Your tasks>
**1)** Decide whether each statement agrees with the page on industrial dynamics below, answering yes or no and quoting the words of the text that decide it: (a) The First Agricultural Revolution relied in part on slavery for its power. (b) The Green Revolution began in the early twentieth century. (c) World population has grown from 2.5 billion in 1950 to 8 billion today.
**2)** In the page on industrial dynamics below, change "fossil fuels" to "coal and oil" and write out the stretch from "The patriarchal mindset" through "and emerging trends." with that change.

Page extract>

※

This article on industrial dynamics is Sequel 10 to From Homo economicus to Homo ecologicus ~ Cultural Evolution During the 21st Century. It follows
Sequel 1 on conscious evolution,
Sequel 2 on human supremacy,
Sequel 3 on human personhood,
Sequel 4 on human relations,
Sequel 5 on human agency,
Sequel 6 on historical dynamics,
Sequel 7 on personal dynamics,
Sequel 8 on gender dynamics, and
Sequel 9 on social dynamics.
The patriarchal mindset of dominion and exploitation of nature, exacerbated in our industrial-technocratic civilization by the power of fossil fuels, is making the planet socially and ecologically dysfunctional. Human civilization is now in a paradoxical situation: "If human consumption growth continues, the planetary life support system will be disabled and humanity will itself become endangered. If consumption growth is stopped, the viability of the world's economic and financial systems will be threatened, and the stability of governments and society will deteriorate." The Ecocosm Paradox. This page, sequel 10 of the current series on cultural evolution, attempts to summarize where we are coming from, our current understanding of where we are, and emerging trends.
Agricultural Revolutions
The First Agricultural Revolution, starting ca. 10000 BCE, was "the prehistoric transition from hunting and gathering to settled agriculture." It was powered by human muscle, animal muscle, and slavery. A succession of agricultural revolutions followed, with better techniques improving yield but not necessarily improving soils. The Green Revolution, starting in the late 1950s and 1960s, significantly improved the quantity of food produced worldwide by using new varieties of seeds, the use of pesticides, and the power of fossil fuels. In Silent Spring (1962) Rachel Carson warned that the use of pesticides would poison the soil and the entire biosphere. The abundance of food also induced exponential population growth, from 2.5 billion in 1950 to 8 billion today.

※

Data>
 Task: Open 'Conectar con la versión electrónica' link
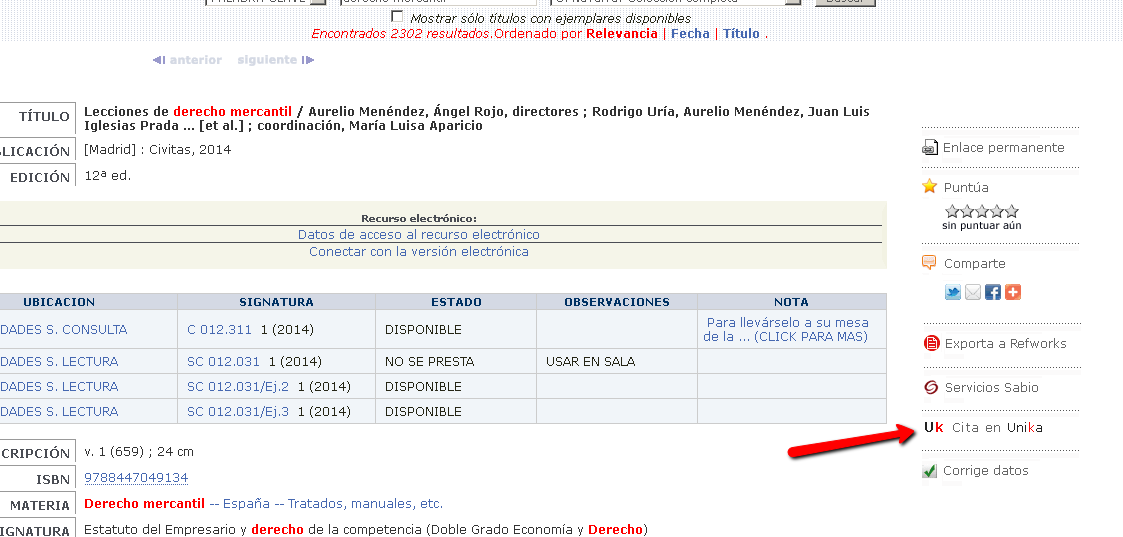pos(418,252)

※

Expected results>
**1)**
(a) Yes: "It was powered by human muscle, animal muscle, and slavery."
(b) No: "The Green Revolution, starting in the late 1950s and 1960s"
(c) Yes: "from 2.5 billion in 1950 to 8 billion today."

**2)**
The patriarchal mindset of dominion and exploitation of nature, exacerbated in our industrial-technocratic civilization by the power of coal and oil, is making the planet socially and ecologically dysfunctional. Human civilization is now in a paradoxical situation: "If human consumption growth continues, the planetary life support system will be disabled and humanity will itself become endangered. If consumption growth is stopped, the viability of the world's economic and financial systems will be threatened, and the stability of governments and society will deteriorate." The Ecocosm Paradox. This page, sequel 10 of the current series on cultural evolution, attempts to summarize where we are coming from, our current understanding of where we are, and emerging trends.